Sampson, who studies links between poverty and social mobility, is one of many scholars at Harvard targeting inequality. In 2016, he published a paper demonstrating that Chicago’s black and, to a lesser extent, Hispanic neighborhoods disproportionately bear the burden of lead toxicity that is often found in the city’s soil, old paint, and plumbing. He describes the findings as “the ecology of toxic inequality.”

Adding to the risk amid the current pandemic, said Williams, the Florence Sprague Norman and Laura Smart Norman Professor of Public Health, is the fact that many African Americans work in service jobs that can’t be done from home, placing them directly in harm’s way. He also cited the implicit bias in the nation’s health care system — studies have shown African American patients receive poorer-quality health care than whites — “as another dimension at which racism could also be affecting the death rates for African Americans.”

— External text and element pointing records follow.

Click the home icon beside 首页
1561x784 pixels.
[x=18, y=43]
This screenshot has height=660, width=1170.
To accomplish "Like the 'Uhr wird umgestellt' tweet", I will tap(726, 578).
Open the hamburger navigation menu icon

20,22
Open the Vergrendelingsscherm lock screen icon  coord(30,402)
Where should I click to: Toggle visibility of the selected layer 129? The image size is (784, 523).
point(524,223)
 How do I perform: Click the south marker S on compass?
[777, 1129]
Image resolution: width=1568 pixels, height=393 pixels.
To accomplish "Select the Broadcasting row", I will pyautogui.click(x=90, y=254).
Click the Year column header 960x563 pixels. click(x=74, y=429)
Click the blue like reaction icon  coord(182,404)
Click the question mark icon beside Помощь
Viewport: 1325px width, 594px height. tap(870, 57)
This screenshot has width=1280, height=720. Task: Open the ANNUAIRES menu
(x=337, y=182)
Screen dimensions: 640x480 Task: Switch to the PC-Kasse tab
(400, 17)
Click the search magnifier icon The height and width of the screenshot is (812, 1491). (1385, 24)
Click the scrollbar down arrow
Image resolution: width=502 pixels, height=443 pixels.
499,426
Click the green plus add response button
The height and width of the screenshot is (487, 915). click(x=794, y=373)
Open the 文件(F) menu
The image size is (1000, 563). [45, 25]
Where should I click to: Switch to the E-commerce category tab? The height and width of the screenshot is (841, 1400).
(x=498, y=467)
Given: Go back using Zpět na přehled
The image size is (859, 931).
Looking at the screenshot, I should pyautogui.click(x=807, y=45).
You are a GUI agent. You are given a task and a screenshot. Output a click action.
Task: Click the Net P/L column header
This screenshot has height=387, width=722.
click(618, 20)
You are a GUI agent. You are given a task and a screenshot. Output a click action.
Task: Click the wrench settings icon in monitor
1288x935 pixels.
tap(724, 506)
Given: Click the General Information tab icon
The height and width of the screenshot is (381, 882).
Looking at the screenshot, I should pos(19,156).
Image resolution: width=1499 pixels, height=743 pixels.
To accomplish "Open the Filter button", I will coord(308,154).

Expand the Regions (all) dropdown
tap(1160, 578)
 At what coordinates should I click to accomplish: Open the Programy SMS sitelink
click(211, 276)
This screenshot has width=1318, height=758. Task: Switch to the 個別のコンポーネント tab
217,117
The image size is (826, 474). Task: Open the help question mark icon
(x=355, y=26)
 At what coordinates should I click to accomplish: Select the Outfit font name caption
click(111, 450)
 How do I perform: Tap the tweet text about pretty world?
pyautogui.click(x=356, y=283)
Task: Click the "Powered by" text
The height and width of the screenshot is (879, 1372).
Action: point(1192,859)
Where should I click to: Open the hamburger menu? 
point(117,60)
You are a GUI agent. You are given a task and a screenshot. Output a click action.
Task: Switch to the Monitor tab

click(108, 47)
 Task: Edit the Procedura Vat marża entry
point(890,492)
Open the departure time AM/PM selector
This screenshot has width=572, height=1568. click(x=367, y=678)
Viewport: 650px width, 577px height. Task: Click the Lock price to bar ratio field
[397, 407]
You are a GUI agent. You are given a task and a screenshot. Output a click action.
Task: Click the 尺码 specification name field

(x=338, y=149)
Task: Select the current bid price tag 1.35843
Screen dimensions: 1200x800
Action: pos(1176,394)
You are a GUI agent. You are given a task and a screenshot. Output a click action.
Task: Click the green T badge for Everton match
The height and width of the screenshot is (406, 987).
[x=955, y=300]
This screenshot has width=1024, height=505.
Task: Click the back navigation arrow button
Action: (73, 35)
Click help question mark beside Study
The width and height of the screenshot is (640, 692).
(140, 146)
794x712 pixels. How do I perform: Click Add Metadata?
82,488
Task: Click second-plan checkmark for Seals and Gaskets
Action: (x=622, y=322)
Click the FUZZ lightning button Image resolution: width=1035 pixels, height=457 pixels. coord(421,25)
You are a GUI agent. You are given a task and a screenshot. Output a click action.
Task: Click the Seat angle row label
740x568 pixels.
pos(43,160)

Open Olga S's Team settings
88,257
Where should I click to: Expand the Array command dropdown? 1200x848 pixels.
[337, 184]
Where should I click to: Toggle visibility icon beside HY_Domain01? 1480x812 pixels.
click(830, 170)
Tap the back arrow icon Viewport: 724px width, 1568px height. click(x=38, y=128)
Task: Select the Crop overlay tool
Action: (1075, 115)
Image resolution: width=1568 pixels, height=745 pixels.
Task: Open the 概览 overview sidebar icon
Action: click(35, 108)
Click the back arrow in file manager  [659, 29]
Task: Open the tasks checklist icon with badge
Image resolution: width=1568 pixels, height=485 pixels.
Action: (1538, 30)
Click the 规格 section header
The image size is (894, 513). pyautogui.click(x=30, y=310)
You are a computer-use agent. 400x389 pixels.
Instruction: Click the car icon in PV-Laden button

Both Jones and Sampson advocated for a more widespread national testing strategy for the coronavirus to slow the infection rate. Jones urges a turn away from a clinical health care approach that narrowly focuses on confirming a COVID-19 diagnosis for those who are sick to a broader public health, population-based strategy that tests not only those with symptoms, but also a sample of those who are asymptomatic. Such a step, she argues, could alter the course of the epidemic.

“Having that good sense of the extent of the disease will help you know where you have to deploy the health care resources in the weeks and months ahead, as well as isolate asymptomatic spreaders and their contacts,” Jones said. “And decreasing the spread of COVID-19 will be good for everybody, but especially those who are more exposed, less protected, with higher chronic disease burdens and fewer health care resources.”

To help drive change forward, Williams urges scholars to engage with policymakers. “I hope those of us in academia can work with those in policy circles to try to gain momentum, to say, ‘We have a problem as a nation; we can do better; we must do better,’” said Williams.

Hammonds also sees the need for academic engagement.

“There’s a lot of information available to people who are well-educated, who can understand the sort of analytical framework in which we come to these questions,” said Hammonds. “But it’s not well understood at the level of the high school curriculum, or the undergraduate curriculum, or even graduate school curriculum outside of professional schools of public health. So it seems to me that there’s a lot of information that is siloed that needs to be much more expanded.”

In a sign of possible movement in that direction, Vice President Mike Pence and Surgeon General Jerome Adams held a conference call last Friday with hundreds of leaders of the African America community to discuss the alarming statistics. The government is working on increased testing and outreach efforts to communities of color, Adams said after the call, and on increased social and financial supports.